Was die Sache für die sonst so national-frömmelnden Moralspießer von Fidesz/KDNP peinlich macht, ist nicht die Geldverschwendung (für solche Summen müssen in Deutschland zwei Präsidenten, in Ungarn nur ein Chefredakteur für die Meldung zurücktreten) Nein, das Problem: Casba „Ungarn soll wieder eine Reiternation werden!“ Hende war damals noch mit einer anderen Frau verheiratet, begang also – nun nachweislich – Ehebruch und hat auch noch gelogen. Denn das heute in kitschigen Homestories posierende Paar behauptet hartnäckig, vor 2013 nichts miteinander gehabt zu haben.
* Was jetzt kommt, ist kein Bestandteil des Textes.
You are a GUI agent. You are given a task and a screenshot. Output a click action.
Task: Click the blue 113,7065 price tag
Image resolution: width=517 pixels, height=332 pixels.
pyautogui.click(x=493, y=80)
Ein klassischer Fall für die heilige Inquisition also.
Die Freundin des Ministers ist heute bei zwei Staatsfirmen in Lohn und Brot, sie hat einen Halbleiterposten in der staatlichen Münze und sitzt außerdem im Aufsichtrat der Papierfabrik von Diósgyőr, die das Papier für die Forintscheine herstellt, also direkt an der Quelle. red.